- Exercise description -
How many lines in the rows below contain the string "showing"? Reply with the number alone.

- Stored records -
══════════
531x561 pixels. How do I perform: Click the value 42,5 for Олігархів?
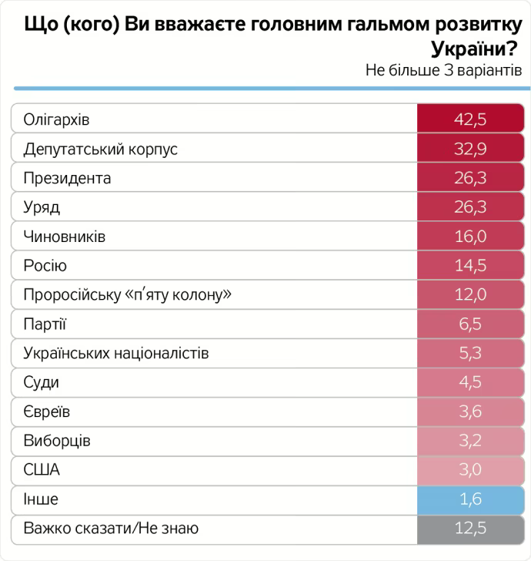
══════════
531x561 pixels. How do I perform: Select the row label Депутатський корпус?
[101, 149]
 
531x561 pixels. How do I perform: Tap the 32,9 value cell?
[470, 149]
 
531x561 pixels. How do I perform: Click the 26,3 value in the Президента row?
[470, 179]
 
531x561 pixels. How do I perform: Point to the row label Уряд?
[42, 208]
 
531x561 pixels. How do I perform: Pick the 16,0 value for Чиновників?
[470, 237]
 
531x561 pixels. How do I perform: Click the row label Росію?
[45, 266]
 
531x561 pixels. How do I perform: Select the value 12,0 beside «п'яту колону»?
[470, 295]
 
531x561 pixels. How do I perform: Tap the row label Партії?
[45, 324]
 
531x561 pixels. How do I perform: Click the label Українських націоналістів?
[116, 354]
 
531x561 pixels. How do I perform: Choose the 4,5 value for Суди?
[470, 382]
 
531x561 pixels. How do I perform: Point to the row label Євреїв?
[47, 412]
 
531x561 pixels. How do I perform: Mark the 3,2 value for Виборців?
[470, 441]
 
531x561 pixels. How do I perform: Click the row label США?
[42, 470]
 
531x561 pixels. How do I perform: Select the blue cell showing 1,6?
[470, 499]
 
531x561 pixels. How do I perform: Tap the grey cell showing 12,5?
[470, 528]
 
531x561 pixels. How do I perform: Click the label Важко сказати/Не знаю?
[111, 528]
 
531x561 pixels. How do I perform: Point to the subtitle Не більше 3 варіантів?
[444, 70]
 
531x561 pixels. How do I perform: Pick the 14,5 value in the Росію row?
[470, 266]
══════════
- Full response -
2